The story he tells is of farmer who had a fig tree. A fig tree that did not bear fruit. “Cut it down,” he orders the gardener, “why should it be wasting the soil?” Let me hasten to add that I do not think the farmer giving the orders to cut it down is meant to be God. I think the one condemning the fig tree is someone more like you and me. Someone whose patience has run out. Someone who might be willing to believe that we get what we deserve and deserve what we get. Someone who is interested in the bottom line, in balancing the books, in getting things figured out, in pursuing their own small definition of justice.

But the God of Jesus is not nearly so interested in justice in the legalistic sense as he is in mercy.

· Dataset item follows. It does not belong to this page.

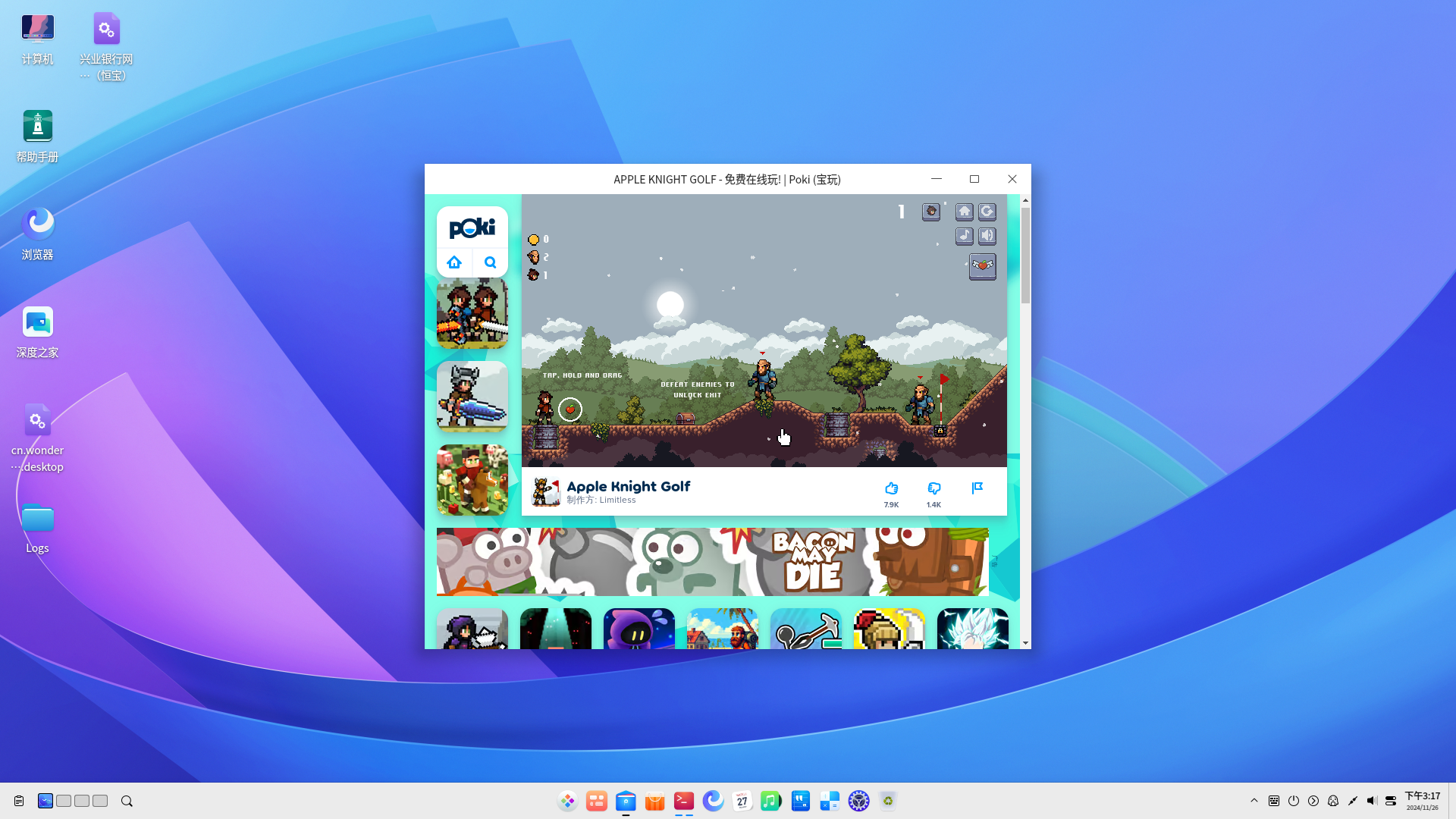Like Apple Knight Golf with thumbs up
Image resolution: width=1456 pixels, height=819 pixels.
pyautogui.click(x=891, y=489)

The voice of God in this story is the voice of the gardener: “Sir,” says the gardener, “let it alone for one more year, until I dig around it and put manure on it. If it bears fruit next year, well and good; but if not, you can cut it down.” “Let me care for it,” says the garderner. Let me give it the attention it needs to make it grow,” says the gardener. “Sir, let me love this tree,” he says, and then you come back in a while and check things out again. The gardener wants to give the tree time to repent, to grow into the fruit-producing tree it was created to be. And furthermore, the gardener takes responsibility for caring for it, and for giving it the attention it needs. The gardener takes full responsibility for loving the tree into being all that it was put on earth to be. Though we may act like the very practical landowner, we are, in fact, the fig tree. You and I are God’s pleasant planting.

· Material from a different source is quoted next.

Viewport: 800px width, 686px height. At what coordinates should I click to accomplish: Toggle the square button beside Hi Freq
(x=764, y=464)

God is the gardener who longs for us to receive God’s love because that love is as essential to us as water, sunlight, and soil are to the fig tree. God is the gardener who, in the words of the psalm “forgives all your sins and heals all your infirmities. [He] is full of compassion and mercy, slow to anger and of great kindness. He will not always accuse us, nor will he keep his anger for ever. He has not dealt with us — or with the victims of life’s tragedies – – according to our wickedness.”

Now be very clear about this. This is hard for us to understand. Hard for us to understand with our heads; and even harder for us to allow to penetrate into the deep place where our values and assumptions are housed. We are finally more comfortable with a more sensible system. We are finally more comfortable, I am afraid, with a God whom we may be fed to, than with a God who longs to feed us. Part of what it will mean for you and me to repent will be to begin to imagine, experience, enjoy just such unconditional love. Enjoy it for ourselves and share it others.

But we want a more sensible system. “What have we done to deserve this love?” we want to ask. Nothing is the answer. Love which must be deserved is not all that love can be. Love which must be deserved is, finally, not love at all.

We have great difficulty believing this is true for others because we do not yet fully know that it is true for us. Repenting, for you and me, will include coming to grips with this great unfairness at the heart of God’s message to us. It is, thanks be to God, unfairness which works in our favor.

The rain and snow which water the earth, may I remind you, fall on the just and the unjust. On the fig trees that produce and on the fig trees that do not. And all to one purpose, that knowing they are loved and infinitely cherished by the one who made them, they may grow, and flower, and produce the fruits of repentance — the first of which is a sense that this love is really, really real.

I imagine the owner of that fig tree coming back the following year. Maybe this time he finds figs on the tree. But what if he does not? “OK, Cut it down,” he says to the gardener. “Tell you what,” the gardener replies. “ Let me try again. Let me keep on caring for this tree. Let me keep on doing all I can to help it to grow.”

“That’s what you told me last year, isn’t it? You know, I believe that is what you are going to tell me every time there is a question of cutting down this tree. This tree must be very special to you. You must love it very much.”

“Indeed I do,” says the gardener. “Indeed I do.”